Zen spaces, Zen mindset
You could see it in every tourist’s eyes as they fanned their sweaty faces: I want out of the sun, now. In times like this, a Japanese concept is a useful balm. Mono no aware can perhaps best be summed up in the phrase “this too shall pass”, the notion that all things are beautiful, fleeting and temporary – even sweltering heat. In an interview with the South China Morning Post, Tokyo-based journalist Richard Lloyd Parry, who wrote a book about the 2011 Japanese tsunami, theorised that exposure to extreme weather has moulded Japan’s national character. Earthquakes, punishing seasons, typhoons – “all this has bred a deep strain of fatalism or acceptance [in the Japanese psyche]”.

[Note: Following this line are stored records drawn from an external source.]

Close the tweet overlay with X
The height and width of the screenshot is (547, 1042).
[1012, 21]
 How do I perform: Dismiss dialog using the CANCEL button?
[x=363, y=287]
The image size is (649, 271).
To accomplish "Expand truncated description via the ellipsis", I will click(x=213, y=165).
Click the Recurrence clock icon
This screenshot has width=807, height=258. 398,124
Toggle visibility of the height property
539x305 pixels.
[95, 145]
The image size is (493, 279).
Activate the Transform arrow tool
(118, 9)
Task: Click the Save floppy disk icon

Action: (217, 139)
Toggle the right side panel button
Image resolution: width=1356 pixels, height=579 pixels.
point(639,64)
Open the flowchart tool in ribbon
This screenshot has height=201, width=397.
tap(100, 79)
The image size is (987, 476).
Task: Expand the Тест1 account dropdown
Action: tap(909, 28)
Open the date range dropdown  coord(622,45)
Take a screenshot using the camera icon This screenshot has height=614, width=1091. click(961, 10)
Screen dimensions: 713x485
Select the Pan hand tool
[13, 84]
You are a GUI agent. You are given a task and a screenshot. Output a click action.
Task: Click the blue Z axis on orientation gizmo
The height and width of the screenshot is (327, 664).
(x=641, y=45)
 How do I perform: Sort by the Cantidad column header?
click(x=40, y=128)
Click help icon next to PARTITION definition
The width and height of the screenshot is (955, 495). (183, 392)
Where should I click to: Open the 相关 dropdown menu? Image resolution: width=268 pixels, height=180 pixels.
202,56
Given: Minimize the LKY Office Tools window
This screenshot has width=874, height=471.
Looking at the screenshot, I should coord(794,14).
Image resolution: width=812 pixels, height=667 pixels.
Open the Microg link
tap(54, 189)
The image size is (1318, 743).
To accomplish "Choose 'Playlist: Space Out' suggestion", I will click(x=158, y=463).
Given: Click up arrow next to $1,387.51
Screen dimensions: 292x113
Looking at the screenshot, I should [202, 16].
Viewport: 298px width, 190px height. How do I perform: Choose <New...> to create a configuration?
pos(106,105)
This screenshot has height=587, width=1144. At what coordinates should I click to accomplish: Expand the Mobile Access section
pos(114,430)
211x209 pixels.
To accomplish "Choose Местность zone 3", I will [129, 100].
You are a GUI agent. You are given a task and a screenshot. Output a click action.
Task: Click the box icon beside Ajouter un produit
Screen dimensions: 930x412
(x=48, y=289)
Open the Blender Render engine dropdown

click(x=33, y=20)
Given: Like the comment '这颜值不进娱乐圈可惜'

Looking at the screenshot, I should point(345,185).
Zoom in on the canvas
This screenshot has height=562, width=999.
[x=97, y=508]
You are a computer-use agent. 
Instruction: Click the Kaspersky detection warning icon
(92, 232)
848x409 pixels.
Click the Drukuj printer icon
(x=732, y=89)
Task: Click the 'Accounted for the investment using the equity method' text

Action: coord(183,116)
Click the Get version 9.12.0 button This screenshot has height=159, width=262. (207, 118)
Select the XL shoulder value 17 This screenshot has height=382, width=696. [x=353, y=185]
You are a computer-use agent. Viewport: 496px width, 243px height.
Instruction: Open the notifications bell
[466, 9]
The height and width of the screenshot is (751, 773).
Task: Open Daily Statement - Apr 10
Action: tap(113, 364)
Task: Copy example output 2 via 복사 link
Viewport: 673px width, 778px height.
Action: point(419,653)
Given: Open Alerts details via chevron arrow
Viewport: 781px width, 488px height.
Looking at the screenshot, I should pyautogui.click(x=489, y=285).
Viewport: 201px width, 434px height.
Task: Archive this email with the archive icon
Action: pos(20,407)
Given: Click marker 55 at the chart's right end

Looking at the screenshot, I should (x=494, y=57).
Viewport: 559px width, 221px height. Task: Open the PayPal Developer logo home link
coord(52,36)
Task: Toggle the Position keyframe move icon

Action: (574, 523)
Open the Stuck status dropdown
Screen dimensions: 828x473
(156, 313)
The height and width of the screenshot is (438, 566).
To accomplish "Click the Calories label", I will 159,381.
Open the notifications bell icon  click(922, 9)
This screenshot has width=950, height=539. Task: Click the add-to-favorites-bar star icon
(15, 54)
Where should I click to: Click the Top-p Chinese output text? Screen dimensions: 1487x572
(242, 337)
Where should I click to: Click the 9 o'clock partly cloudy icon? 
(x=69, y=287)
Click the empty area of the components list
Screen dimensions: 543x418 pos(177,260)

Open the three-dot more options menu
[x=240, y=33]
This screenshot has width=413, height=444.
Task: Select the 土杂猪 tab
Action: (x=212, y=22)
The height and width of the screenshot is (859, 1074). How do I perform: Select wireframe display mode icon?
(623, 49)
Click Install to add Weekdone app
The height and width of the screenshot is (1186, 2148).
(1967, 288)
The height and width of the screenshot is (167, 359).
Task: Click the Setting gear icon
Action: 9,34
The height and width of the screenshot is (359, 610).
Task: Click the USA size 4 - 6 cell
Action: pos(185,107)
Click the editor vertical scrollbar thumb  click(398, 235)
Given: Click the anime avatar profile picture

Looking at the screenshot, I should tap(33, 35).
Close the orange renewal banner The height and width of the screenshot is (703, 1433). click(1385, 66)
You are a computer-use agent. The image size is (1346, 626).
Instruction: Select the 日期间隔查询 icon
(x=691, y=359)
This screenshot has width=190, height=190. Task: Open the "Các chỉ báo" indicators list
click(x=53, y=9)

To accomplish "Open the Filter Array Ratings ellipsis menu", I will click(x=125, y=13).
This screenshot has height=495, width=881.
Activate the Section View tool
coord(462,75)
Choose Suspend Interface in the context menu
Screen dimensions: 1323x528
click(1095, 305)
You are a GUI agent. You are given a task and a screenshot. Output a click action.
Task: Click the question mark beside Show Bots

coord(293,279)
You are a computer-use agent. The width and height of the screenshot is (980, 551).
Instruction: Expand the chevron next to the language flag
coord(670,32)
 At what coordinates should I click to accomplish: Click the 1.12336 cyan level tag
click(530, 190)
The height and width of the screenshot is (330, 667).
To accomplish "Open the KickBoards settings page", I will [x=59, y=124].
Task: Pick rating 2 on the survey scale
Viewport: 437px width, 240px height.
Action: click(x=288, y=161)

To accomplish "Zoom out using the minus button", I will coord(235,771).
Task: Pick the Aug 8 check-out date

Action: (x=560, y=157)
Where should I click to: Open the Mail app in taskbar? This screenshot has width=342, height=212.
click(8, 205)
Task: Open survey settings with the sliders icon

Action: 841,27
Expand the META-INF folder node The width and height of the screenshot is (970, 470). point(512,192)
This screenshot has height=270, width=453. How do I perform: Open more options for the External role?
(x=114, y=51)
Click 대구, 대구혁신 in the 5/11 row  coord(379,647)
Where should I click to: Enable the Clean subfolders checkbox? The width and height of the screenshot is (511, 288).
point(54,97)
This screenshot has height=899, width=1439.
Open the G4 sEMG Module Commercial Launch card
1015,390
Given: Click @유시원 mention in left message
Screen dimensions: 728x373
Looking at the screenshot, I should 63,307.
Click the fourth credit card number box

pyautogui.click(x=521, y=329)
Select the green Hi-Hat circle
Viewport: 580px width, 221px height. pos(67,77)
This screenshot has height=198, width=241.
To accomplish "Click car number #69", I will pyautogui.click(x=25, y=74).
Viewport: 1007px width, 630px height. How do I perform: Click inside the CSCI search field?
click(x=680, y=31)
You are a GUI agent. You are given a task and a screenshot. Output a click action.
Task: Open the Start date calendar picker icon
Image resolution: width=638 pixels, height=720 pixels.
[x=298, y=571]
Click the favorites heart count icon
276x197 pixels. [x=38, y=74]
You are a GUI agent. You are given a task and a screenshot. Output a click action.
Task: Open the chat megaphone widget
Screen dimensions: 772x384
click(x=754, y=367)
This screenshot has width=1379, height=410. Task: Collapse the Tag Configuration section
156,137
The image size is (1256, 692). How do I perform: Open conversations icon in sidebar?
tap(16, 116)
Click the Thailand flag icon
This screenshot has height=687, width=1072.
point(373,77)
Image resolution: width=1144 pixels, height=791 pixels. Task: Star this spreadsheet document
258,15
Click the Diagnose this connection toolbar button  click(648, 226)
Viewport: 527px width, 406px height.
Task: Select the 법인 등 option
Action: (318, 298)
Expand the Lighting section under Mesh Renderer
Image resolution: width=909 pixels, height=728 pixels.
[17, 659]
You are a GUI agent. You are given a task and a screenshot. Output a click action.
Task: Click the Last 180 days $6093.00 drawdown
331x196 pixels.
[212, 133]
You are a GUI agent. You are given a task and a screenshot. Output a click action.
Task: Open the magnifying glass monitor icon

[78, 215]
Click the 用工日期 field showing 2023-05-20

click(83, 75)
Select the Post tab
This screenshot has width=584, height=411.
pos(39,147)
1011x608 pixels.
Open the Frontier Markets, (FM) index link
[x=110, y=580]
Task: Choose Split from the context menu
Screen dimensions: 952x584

If achieving the ever-accepting state of mono no aware seems unachievable in high temperatures, be like a local and head to a real Zen space. In Kyoto, the Heian Jingu Shrine garden is a literal breath of fresh air. Shaded by maple and cherry trees and ribboned by a cool pond, the park feels like a door to a calmer dimension. Its centrepiece is the aptly named Bridge of Peace, whose dark, creaking eaves are filled with hundreds of furin glass chimes. Often dotted around temples as a symbol of protection against evil, the ringing notes of furin act as a gentle reminder of cool winds. Surrounded by these chimes, with fat koi swimming lazily in the water below, I can attest that their sound felt like respite.
Fashion: Ultra-baggy and fan-powered
Whether in baking street markets or Shinto shrines, tourists cope by shedding layers. Singlets, crop tops and shorts became our way of recognising fellow visitors. Conversely, many locals were swathed in cloth. Yuri Cath, who was raised in Yokohama, explained that apart from allowing air to circulate around your limbs freely, loose clothes are a nod to the country’s conservative fashion mores. “It’s still frowned upon to wear revealing clothing in Japan,” Cath said, “so people get creative with cooler layering, while still looking stylish.”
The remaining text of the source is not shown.